This article, which reported that the Obama administration was poised to declassify the size of the nuclear arsenal for the first time, incorrectly implied that Gen. Colin L. Powell, as chairman of the Joint Chiefs of Staff, had released classified information by disclosing "current figures" on the U.S. nuclear stockpile in 1992. In fact, Powell presented notional figures, which did not constitute a release of classified information. The Obama administration's May 3 release of stockpile figures showed that Powell's figures were close to the actual numbers for the years he described.
U.S. is expected to reveal size of nuclear stockpile
Saturday, May 1, 2010
The Obama administration is likely to reveal a closely guarded secret -- the size of the U.S. nuclear stockpile -- during a critical meeting starting Monday at which Washington will try to strengthen the global treaty that curbs the spread of nuclear weapons, several officials said.
Various factions in the administration have debated for months whether to declassify the numbers, and they were left out of President Obama's recent Nuclear Posture Review because of objections from intelligence officials. Now, the administration is seeking a dramatic announcement that will further enhance its nuclear credentials as it tries to shore up the fraying nuclear Non-Proliferation Treaty (NPT).
The numbers could be released as soon as Monday, when Secretary of State Hillary Rodham Clinton is to address the NPT Review Conference in New York, officials said. She will speak after Iranian President Mahmoud Ahmadinejad, who is likely to repeat his demands for more global controls over the stockpiles of the nuclear nations.

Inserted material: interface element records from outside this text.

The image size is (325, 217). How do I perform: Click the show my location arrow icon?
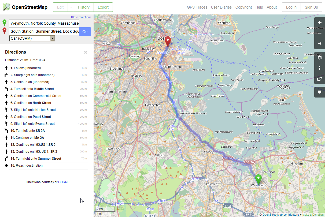pyautogui.click(x=319, y=44)
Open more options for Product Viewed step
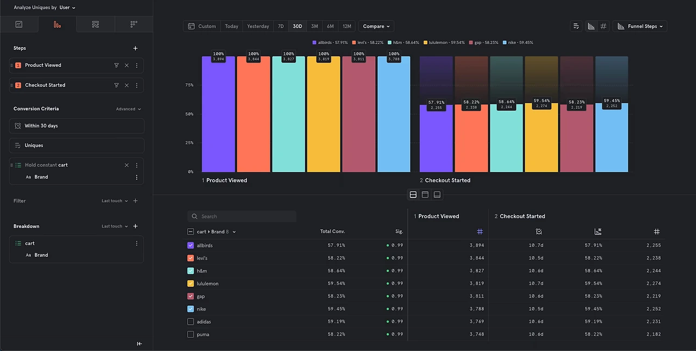Screen dimensions: 696x351 click(136, 65)
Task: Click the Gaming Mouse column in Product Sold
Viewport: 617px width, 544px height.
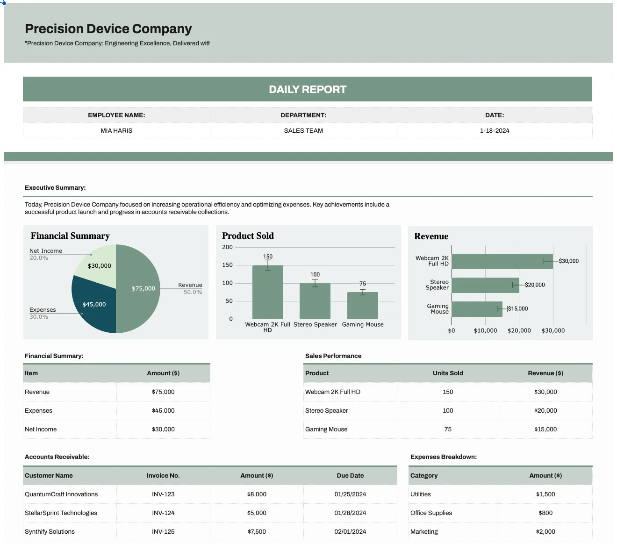Action: (363, 306)
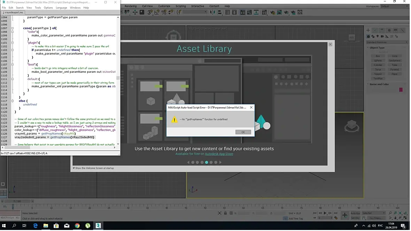Go to next Welcome Screen slide arrow
Viewport: 411px width, 231px height.
tap(220, 162)
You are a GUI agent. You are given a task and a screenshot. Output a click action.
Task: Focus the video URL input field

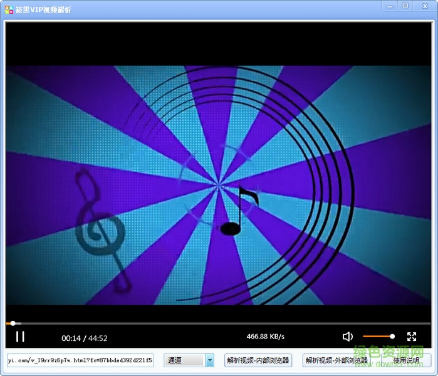(80, 360)

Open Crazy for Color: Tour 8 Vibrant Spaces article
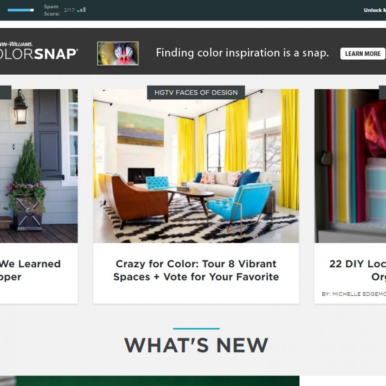click(196, 270)

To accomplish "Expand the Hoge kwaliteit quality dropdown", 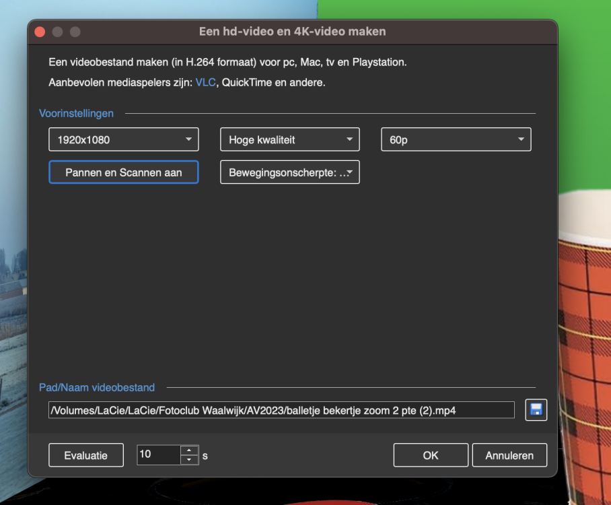I will [x=290, y=140].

U.S. officials fear he could hijack the conference with such demands, diverting attention from his own nuclear program, which is widely seen as violating the nonproliferation treaty.
Arms-control groups estimate the U.S. arsenal contains 9,000 weapons, with roughly 5,000 of them active and the rest in line for dismantlement.

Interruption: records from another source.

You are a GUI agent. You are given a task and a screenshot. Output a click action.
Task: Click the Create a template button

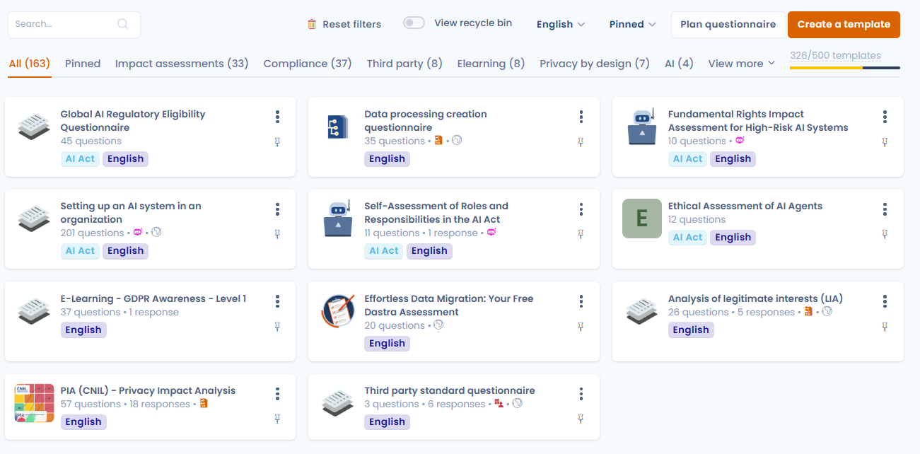[x=844, y=24]
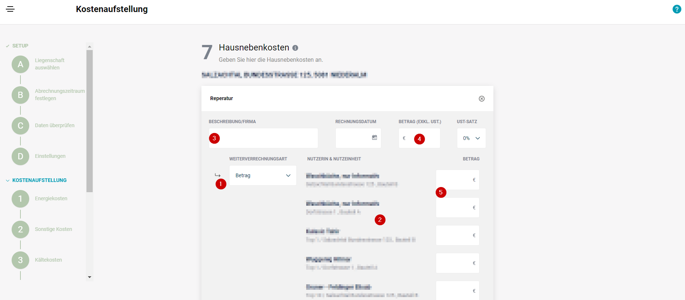Image resolution: width=685 pixels, height=300 pixels.
Task: Click the SETUP section header
Action: [x=20, y=46]
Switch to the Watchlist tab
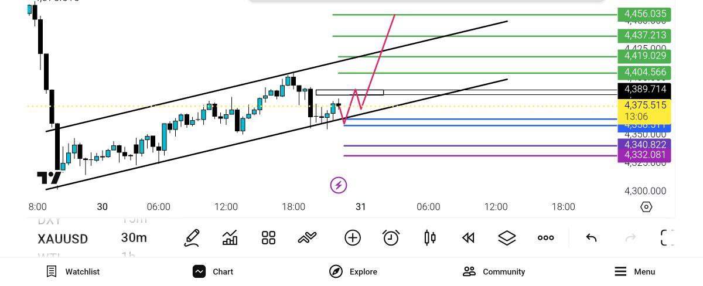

Arms-control activists and officials in the Energy and State departments have argued that making the numbers public would prove how much progress the U.S. government has made in shrinking its Cold War arsenal.

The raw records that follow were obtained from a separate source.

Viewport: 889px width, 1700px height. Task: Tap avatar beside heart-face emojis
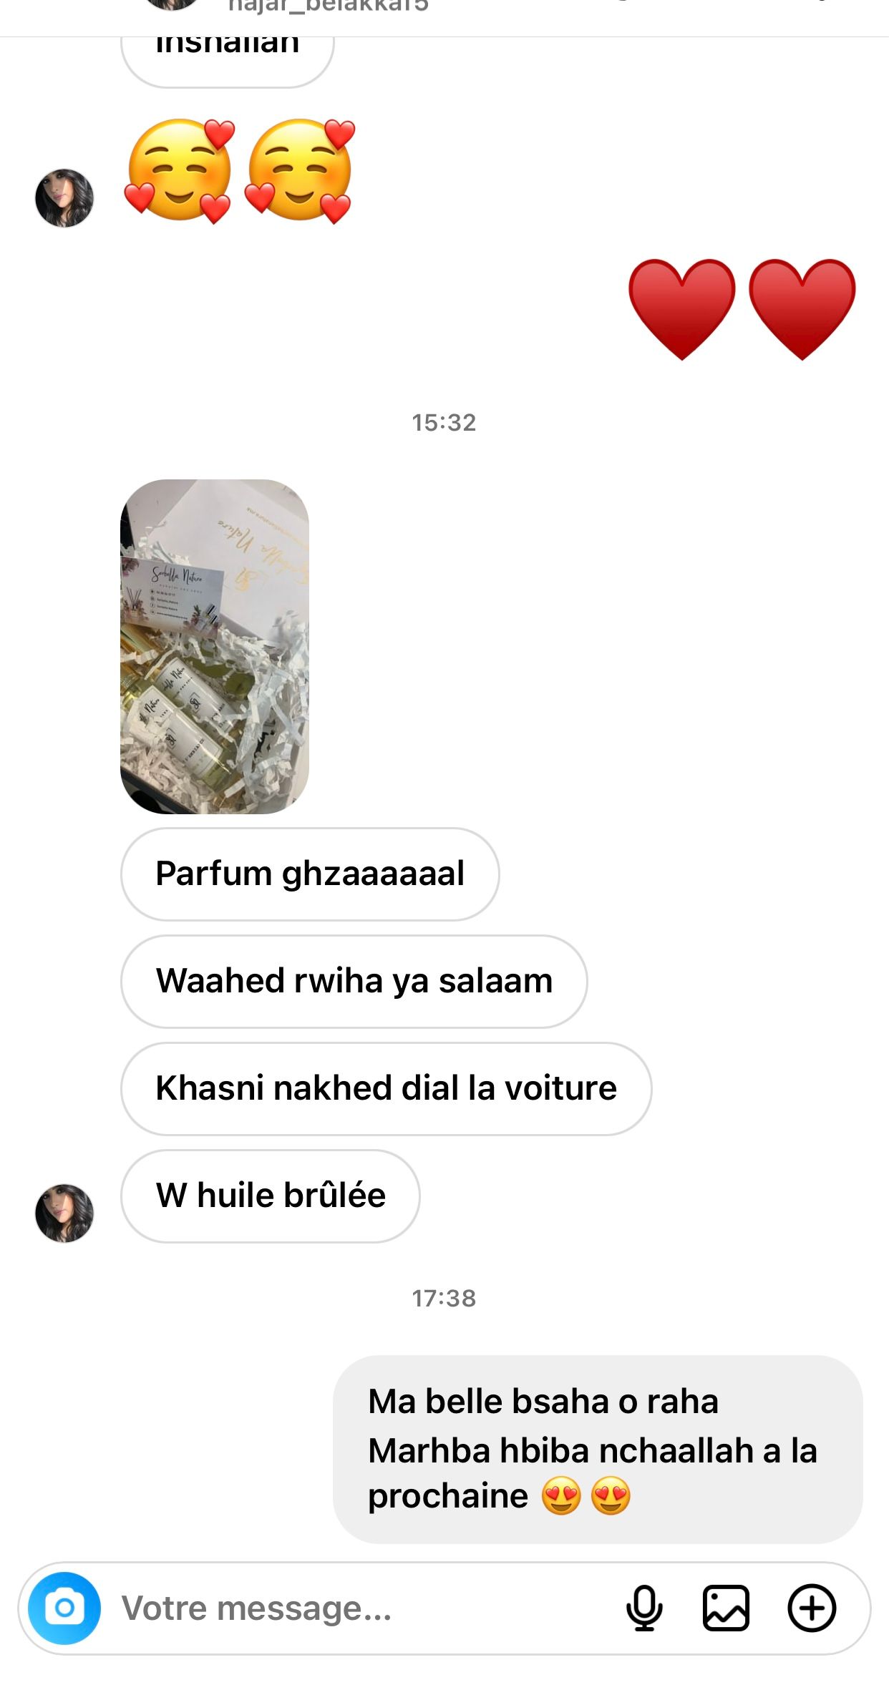[64, 198]
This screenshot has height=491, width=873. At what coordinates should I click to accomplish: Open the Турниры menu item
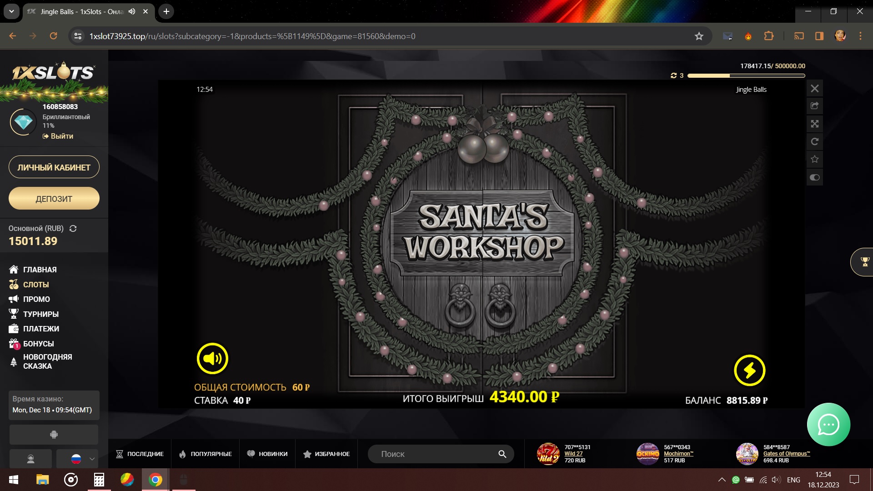(x=40, y=314)
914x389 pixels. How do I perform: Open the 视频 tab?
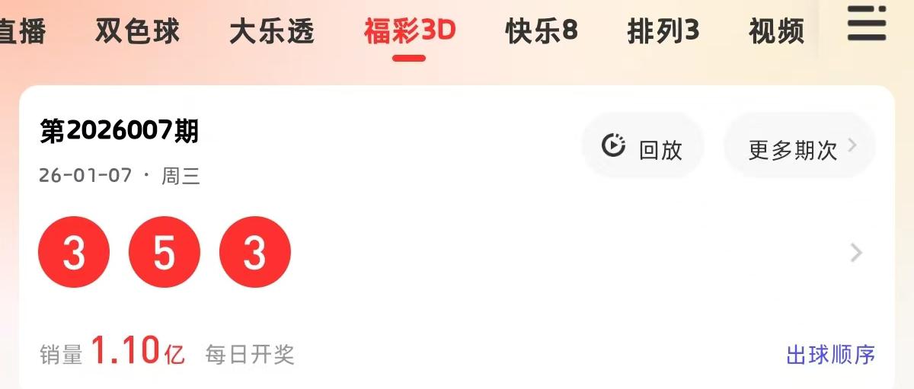point(776,31)
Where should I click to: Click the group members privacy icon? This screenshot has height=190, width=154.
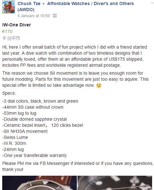(55, 16)
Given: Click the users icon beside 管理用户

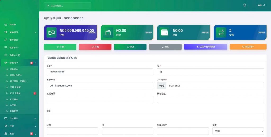Looking at the screenshot, I should coord(6,63).
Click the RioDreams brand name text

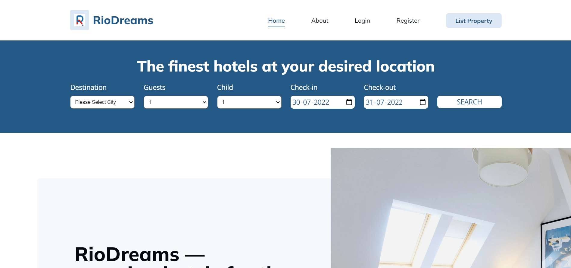pos(123,20)
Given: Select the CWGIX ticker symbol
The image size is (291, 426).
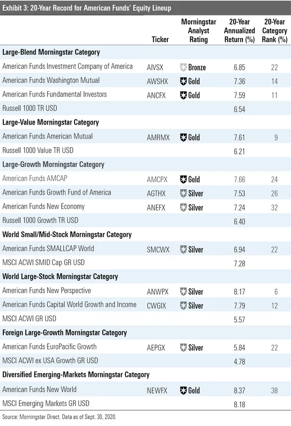Looking at the screenshot, I should pos(157,305).
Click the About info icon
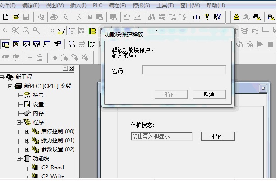This screenshot has width=280, height=190. [197, 17]
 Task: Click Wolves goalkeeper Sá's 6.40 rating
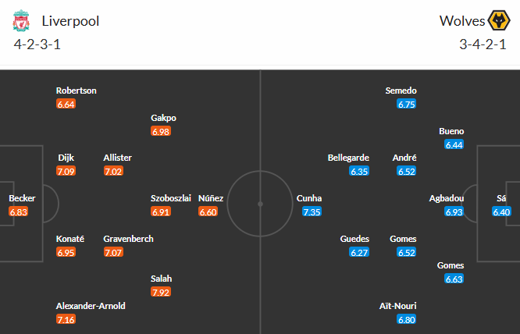tap(502, 212)
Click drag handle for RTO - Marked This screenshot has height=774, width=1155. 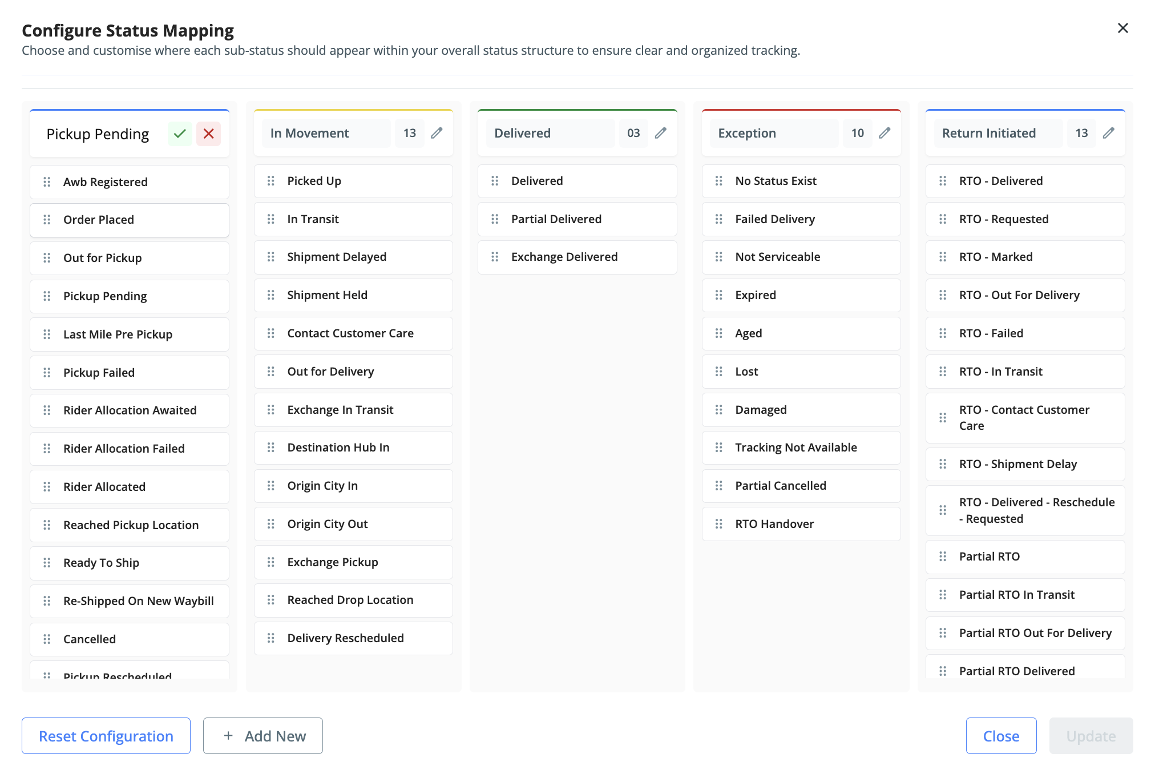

That's important because, under the NPT, nuclear-weapons countries promise to move toward disarmament, while non-nuclear nations pledge they won't build a bomb. A total of 189 countries are treaty members.
The last NPT Review Conference, in 2005, collapsed in failure, with many countries accusing the Bush administration of shirking its disarmament obligations.
'A major step'
Jeffrey Lewis, director of the Nuclear Strategy and Nonproliferation Initiative at the New America Foundation, said releasing the U.S. numbers would be "a major step forward in transparency."
"The United States has not gotten enough credit for the reductions it has made," he said. "That's even true of the Bush administration. . . . It makes it easier for us to make the case we are in fact reducing the number of nuclear weapons."
The U.S. intelligence community has been concerned that terrorists or states with nuclear ambitions could use the numbers to figure out how much plutonium or uranium is needed to make a bomb. But Lewis and other arms-control advocates say information on that is easy to find.
Several officials said the announcement on the stockpile numbers will be made during the conference. But one senior official cautioned that no final decision had been made. He noted that legally, such information could be declassified only if it were clear it would not lead to further nuclear proliferation. The officials spoke on condition of anonymity.